> _Reading text_
^^^^
Grand Slam singles results
- US Open: W (1895, 1897, 1898)

Grand Slam doubles results
- US Open: W (1894, 1895, 1896, 1897, 1898, 1901, 1902)

Grand Slam mixed doubles results
- US Open: W (1894, 1895, 1896)

= Juliette Atkinson =

American tennis player (1873–1944)

Juliette Paxton Atkinson Buxton (April 15, 1873 – January 12, 1944) was an American tennis player. She was born in Rahway, New Jersey, United States.

==Biography==
Atkinson was the daughter of a Brooklyn, New York physician. She won three U.S. Women's singles, seven U.S. Women's doubles and three U.S. Mixed doubles titles.

Both natives of Maplewood, New Jersey, she and her sister Kathleen Atkinson partnered to win two women's doubles titles. Also the sisters twice faced each other in the semifinals of the singles competition. She won three mixed doubles titles with Edwin P. Fischer.

In 1896 and 1898, she won the Niagara International Tennis Tournament. She won the Canadian Championships three times in a row, 1896, 1897 and 1898.

In both 1899 and 1901, Atkinson won the doubles title and reached the singles final at the tournament now known as the Cincinnati Masters. She won the 1899 doubles title with Myrtle McAteer (falling to McAteer that year in the singles final) and the 1901 doubles title with Marion Jones Farquhar (falling in the singles final to Winona Closterman).

In 1918, she married George B. Buxton and had no children.

She was posthumously inducted into the International Tennis Hall of Fame in 1974.
^^^^
> _Work instruction 1_
In the Juliette Atkinson text, swap "physician" for "doctor" and give everything from "Grand Slam mixed" down to "Mixed doubles titles.".
> _Work instruction 2_
According to the Juliette Atkinson text, where was she born?
> _Work instruction 3_
List every person the Juliette Atkinson text names as her partner in winning a title.
The items after this text have no connection to it.

Pixel coordinate grounding data:
^^^^
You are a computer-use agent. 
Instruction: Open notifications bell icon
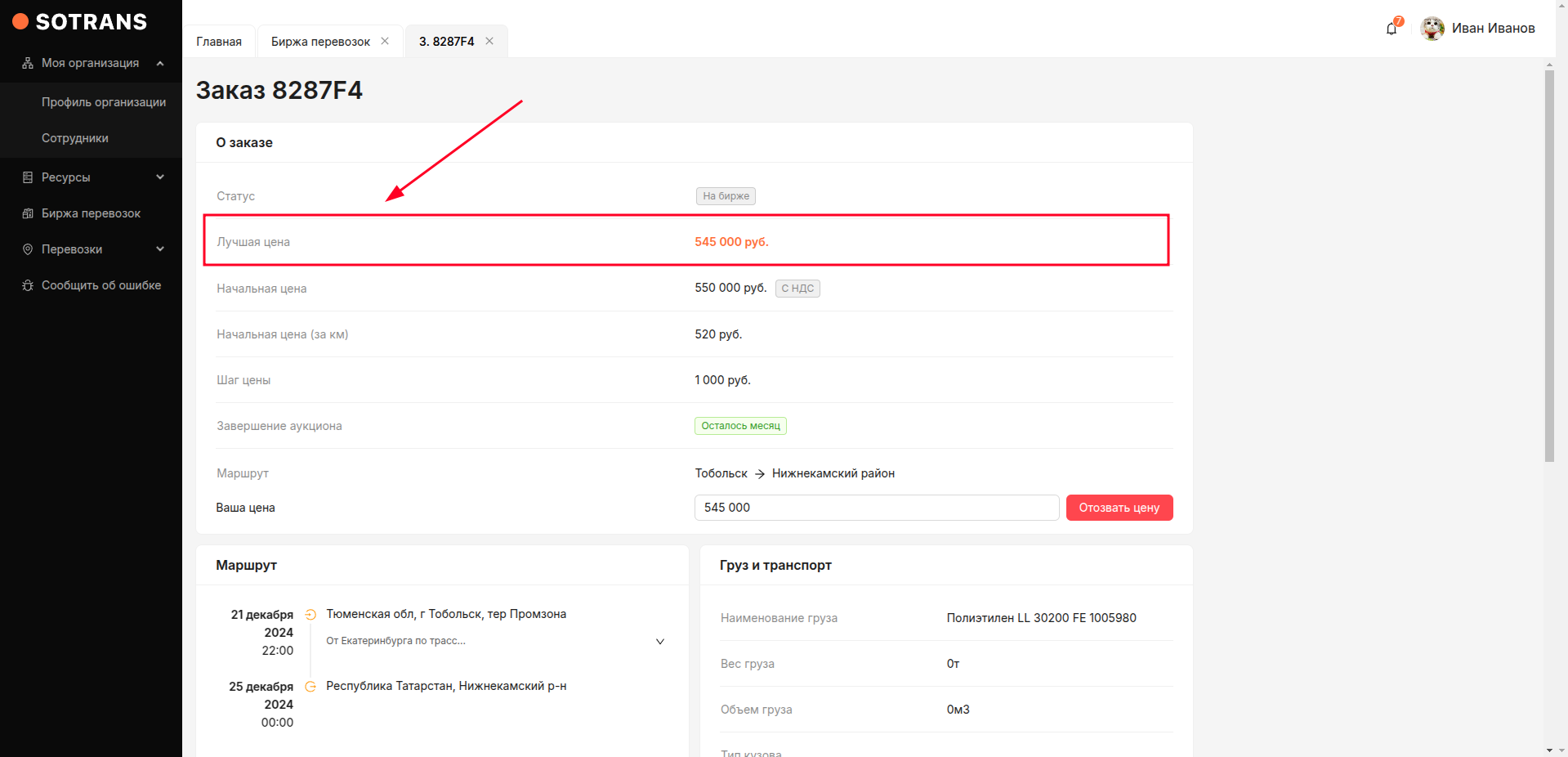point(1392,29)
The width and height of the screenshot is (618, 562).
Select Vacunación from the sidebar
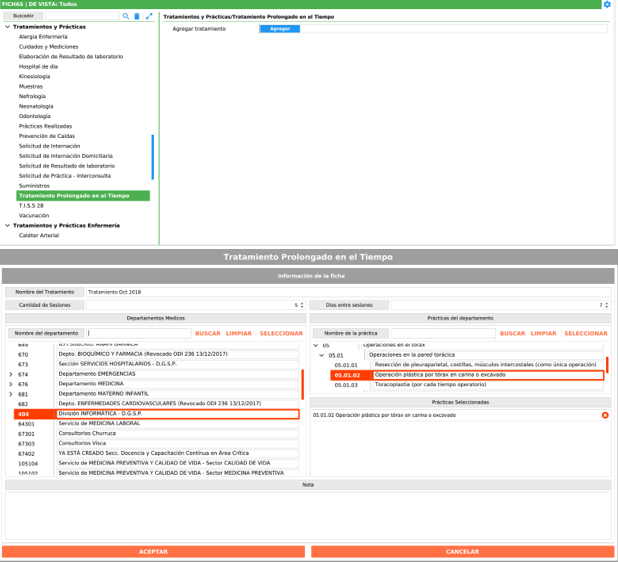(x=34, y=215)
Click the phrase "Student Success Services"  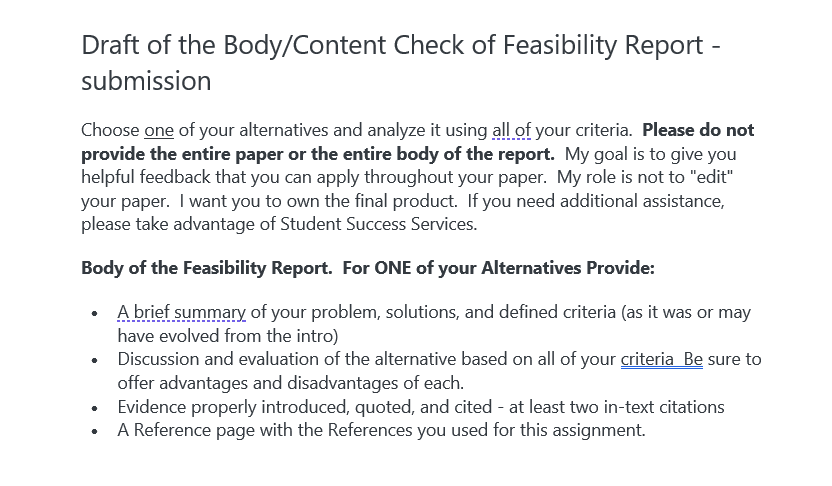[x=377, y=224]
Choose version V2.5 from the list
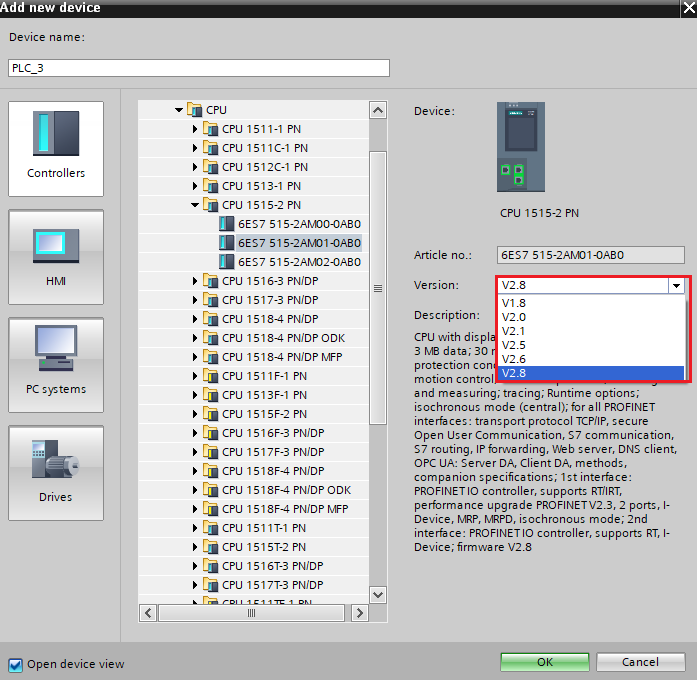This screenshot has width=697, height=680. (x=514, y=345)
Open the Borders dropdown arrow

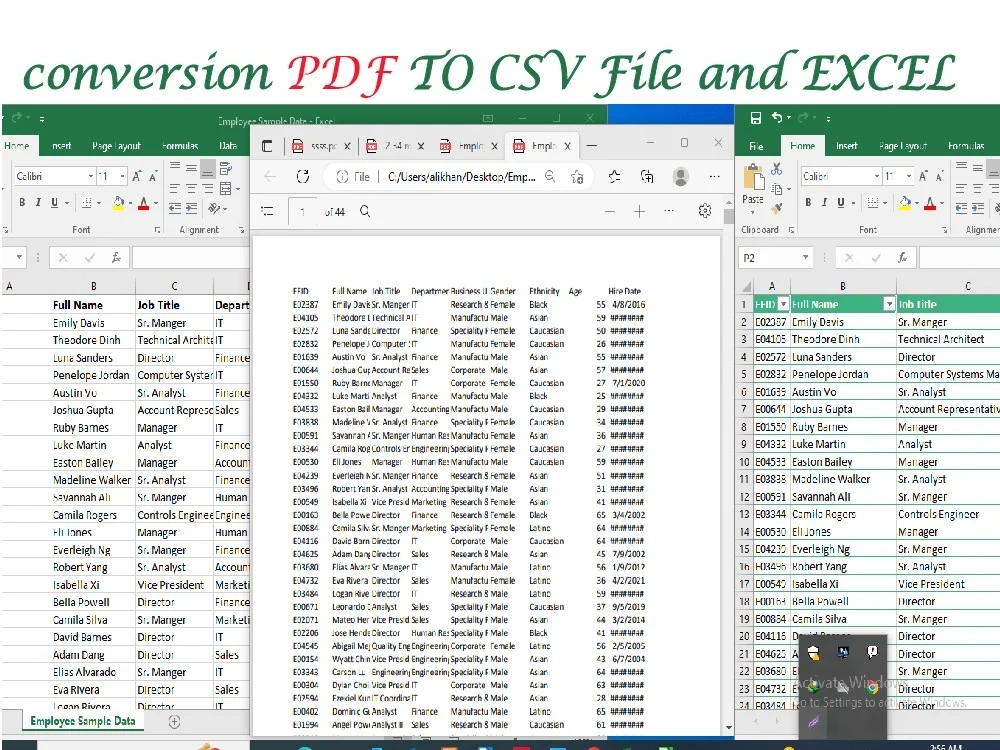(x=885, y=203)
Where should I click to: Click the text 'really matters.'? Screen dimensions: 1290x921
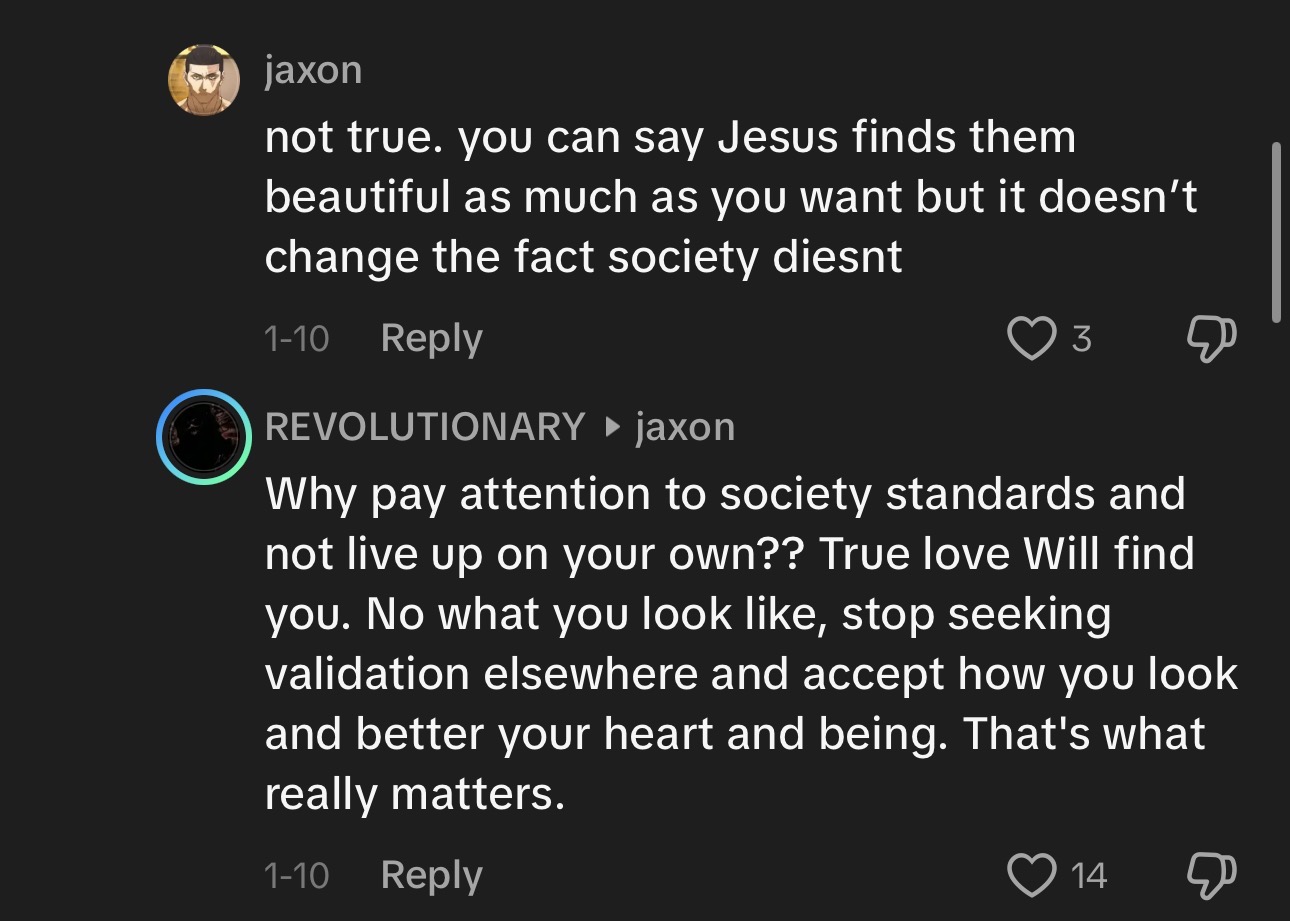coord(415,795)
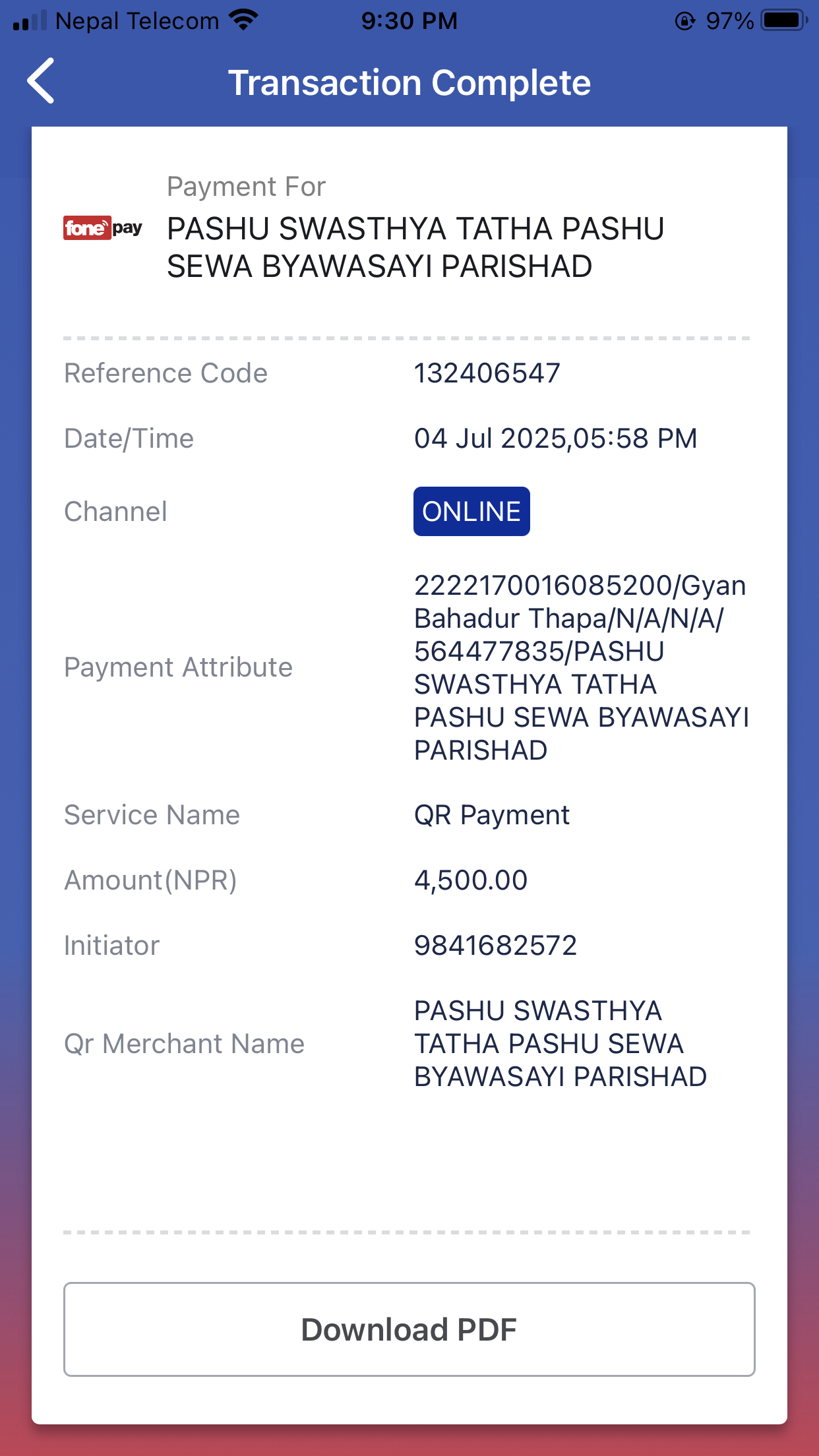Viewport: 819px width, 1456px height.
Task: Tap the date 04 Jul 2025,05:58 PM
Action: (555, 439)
^^^^
> _Exercise output 1_
Grand Slam mixed doubles results
- US Open: W (1894, 1895, 1896)

= Juliette Atkinson =

American tennis player (1873–1944)

Juliette Paxton Atkinson Buxton (April 15, 1873 – January 12, 1944) was an American tennis player. She was born in Rahway, New Jersey, United States.

==Biography==
Atkinson was the daughter of a Brooklyn, New York doctor. She won three U.S. Women's singles, seven U.S. Women's doubles and three U.S. Mixed doubles titles.

> _Exercise output 2_
Rahway, New Jersey, United States.

> _Exercise output 3_
Kathleen Atkinson, Edwin P. Fischer, Myrtle McAteer, Marion Jones Farquhar